Japanese knotweed knocks £20bn off value of UK property market

It is estimated that up to 900,000 UK households are affected by the weed, which the Environment Agency describes as one of the ‘most aggressive, destructive and invasive plants’

Japanese knotweed knocks £20bn off value of UK property market

Japanese knotweed has knocked £20bn off the total value of the UK property market, according to new research, with many mortgage lenders refusing loans for properties affected by the weed.

Japanese knotweed is an ornamental plant that first came to the UK in the 1850s. Now it is one of “the UK’s most aggressive, destructive and invasive plants” according to the Environment Agency, due to its ability to spread through tarmac, concrete, driveways and drains.

A recent survey by YouGov and Environet UK, which specialises in removing the weed, found that around 5 per cent of UK houses are currently affected by knotweed, either directly or indirectly (when a neighbouring property is affected).

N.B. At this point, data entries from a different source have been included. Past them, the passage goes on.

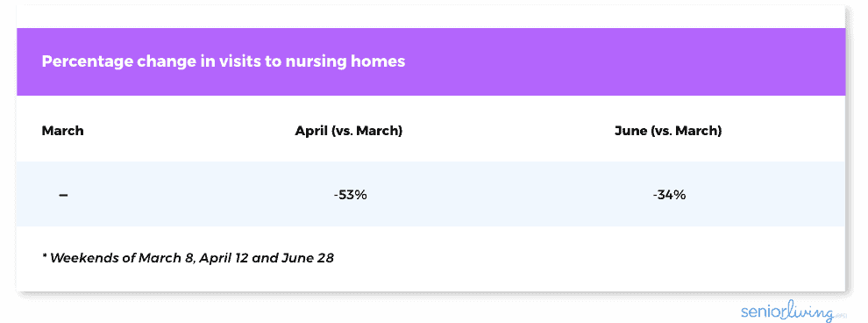Click "April 12" in the footnote
This screenshot has width=868, height=323.
click(x=223, y=258)
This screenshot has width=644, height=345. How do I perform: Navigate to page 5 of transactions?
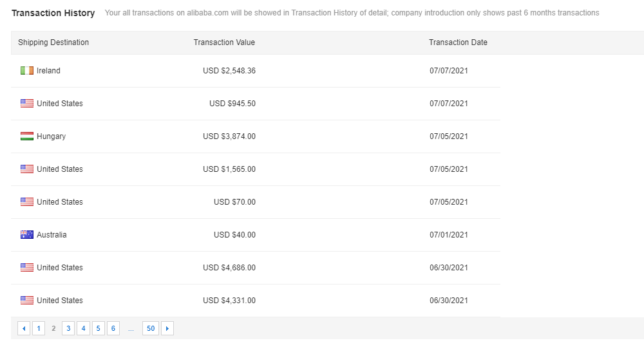pos(98,329)
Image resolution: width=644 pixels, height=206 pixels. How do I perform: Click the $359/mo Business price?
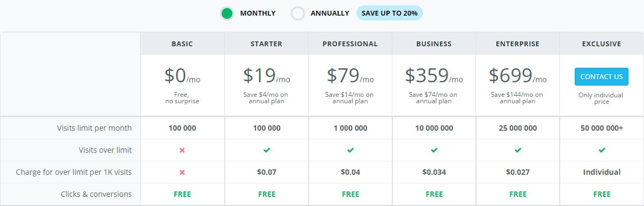(434, 76)
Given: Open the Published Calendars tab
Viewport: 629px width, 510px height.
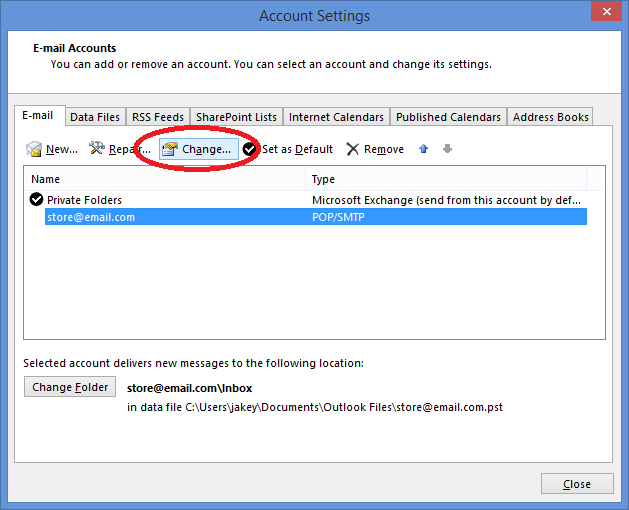Looking at the screenshot, I should coord(448,117).
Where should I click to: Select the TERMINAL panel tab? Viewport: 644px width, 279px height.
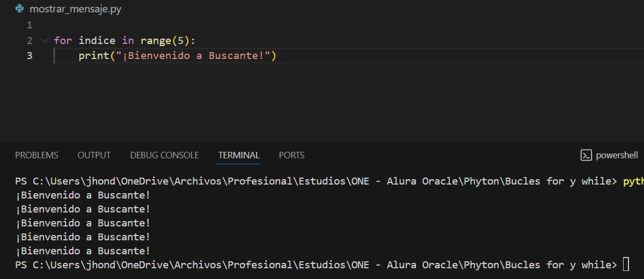click(239, 155)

“Japanese knotweed is the problem that just keeps growing. For most people in the UK, their home is their biggest asset and often the ‘pot of gold’ they are relying on in retirement, but Japanese knotweed is having a serious impact on values by deterring buyers and making homes difficult to sell, even if the knotweed has been successfully treated,” said Nic Seal, founder and manager of Environet.

According to the latest Land Registry price index, the average UK house costs £228,000. The presence of Japanese knotweed has diminished the value of affected houses by 10 per cent, creating an average loss of £22,800 to property owners.

It is estimated that between 850,000 and 900,000 UK households are affected by the Japanese plant, wiping almost £20bn off UK house prices.

Japanese knotweed also appeared in several high profile legal cases this year, as landowners were successfully sued for allowing the plant to spread into neighbouring properties.

Marc Montaldo of Cobley’s Solicitors, who specialises in Japanese knotweed litigations, said: “In legal cases relating to diminution in value due to knotweed, we typically see claims for around 10 per cent of the property’s value. This is due to the stigma attached to knotweed impacting its future sale price.”

Sellers are now required to inform future buyers whether the property is or has been affected by Japanese knotweed even if it the plant has been removed.

Furthermore, mortgage lenders will usually refuse to give out loans unless property owners have a knotweed management plan with an insurance-backed guarantee in place, which can usually be passed on to a buyer and their mortgage lender.

Mr Seal said that anyone affected by knotweed should try to resolve the problem as quickly as possible, with professional help. He warned: “DIY attempts at treatment will usually only make things worse and can even hasten the spread of the plant.”